● **Activities**:
1. Decide whether each statement below agrees with the text on where one household's groceries come from: (a) Coles and Woolworths began to dominate Australia's food and grocery market from 1995; (b) the writer's area has three Coles and two Woolworths; (c) the household buys its juice at the Sunday market stall. For each, answer yes or no and quote the deciding words of the text.
2. Extend the text on where one household's groceries come from, picking up after its last line about nappies and wipes.

Coles and Woolworths only began to dominate the food and grocery market in Australia from 1995 (source). Before then, most people shopped at independent stores and specialists like butchers, bakers and candlestick-makers. Today, of course, you can buy candles in Coles and these independent stores are few and far between. But they’re still there.
In my area, a small peninsula of 50,000 people, we have three Woolies and two Coles, with another on the way. But even in an area so heavily dominated by the Big Two, there are plenty of smaller shops. And of course, there are other ways to buy what you need that doesn’t compromise your ideals (too much).
Here’s a snapshot of where our food and groceries come from:
- Veggies: Food Connect box, delivered to our organic store.
- Milk/yoghurt/butter: delivered by Food Connect Aussie Farmers Direct or from locally-owned IGA that stocks local milk (Cooloola)
- Meat: awesome local butcher and Mitchell Grass Meats
- Grains & nuts: organic store or in bulk from Go Vita, muesli from Aussie Farmers Direct
- Juice: Aussie Farmers Direct
- Spices, tea, beans/pulses: Sunday market stall
- Cheese: the Cheese Man at Sunday markets and 1kg blocks of Kenilworth cheddar from an independent supermarket
- Cleaning supplies: organic store or Go Vita
- Personal care products: chemist, market, organic store or Go Vita
- Night-time plastic nappies, wipes: Go Toddler (online store)

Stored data
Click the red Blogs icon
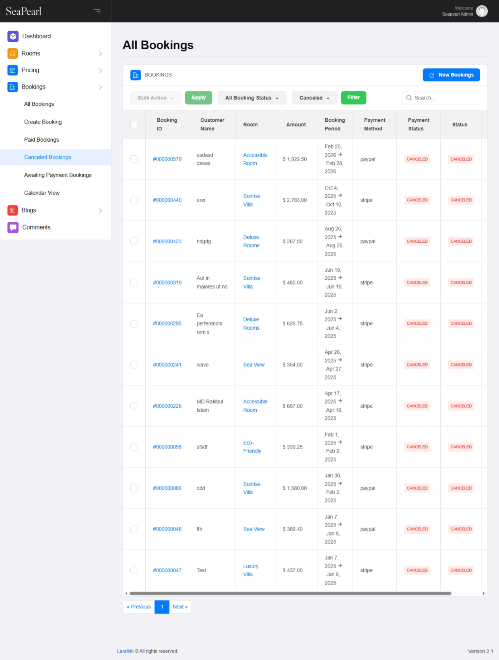12,210
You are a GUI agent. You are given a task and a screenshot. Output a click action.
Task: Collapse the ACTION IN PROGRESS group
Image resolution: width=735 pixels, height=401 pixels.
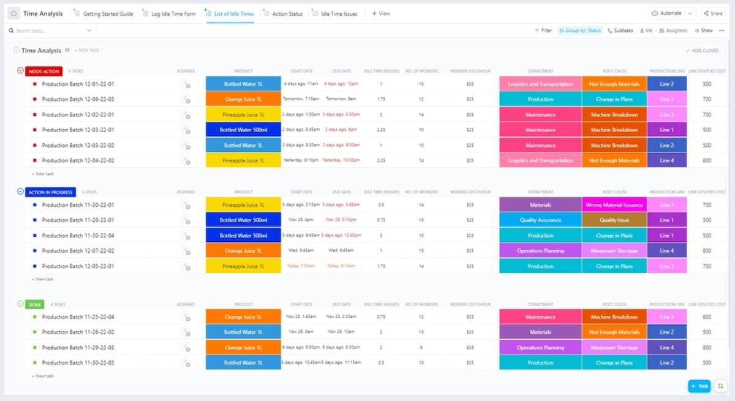coord(19,191)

● **Results for the exercise**:
1.
(a) Yes: "Coles and Woolworths only began to dominate the food and grocery market in Australia from 1995"
(b) No: "we have three Woolies and two Coles"
(c) No: "Juice: Aussie Farmers Direct"

2.
- Toilet paper: Who Gives a Crap
- Oils: Olive oil in 5kg containers from our Sunday market (olives from SEQ and Northern NSW) coconut oil from the health-food shop, peanut oil from Kingaroy [updated]
- Asian essentials (soy sauce, sesame oil, black-bean etc): Asian supermarket
What have I missed? Put it in the comments and I’ll tell you where I get it!
Written like this, it looks like I spend all my days schlepping around, gathering. This is absolutely not the case. With a freezer full of meat and vegetables delivered weekly, I only need to go to one of these sources per week depending on what I need. The point I’m trying to make is that there are alternatives to the big supermarkets.
The benefits of shopping locally and more widely
When I talk to people about how I shop, they focus on what I’m missing out on: the convenience, the cheap own-brands, the variety, the specials! Here’s what else I’m missing out on: the shopping centre, those parent-hating “rides” that swallow $2 coins and cause massive tantrums, the carpark jammed with angry people, the absolute tedium and monotony of traipsing up and down aisles with two kids and a trolley.
My kids come with me when we visit the “vegetable shop” or the “peanut butter shop”. We visit Go Vita on the bike, or stop at the bakery or butcher on the way home from day care. We talk to the proprietors, the kids are often involved in what we buy – choosing it, carrying it, paying for it. It’s a better experience in every way.
Isn’t this a really expensive way to shop?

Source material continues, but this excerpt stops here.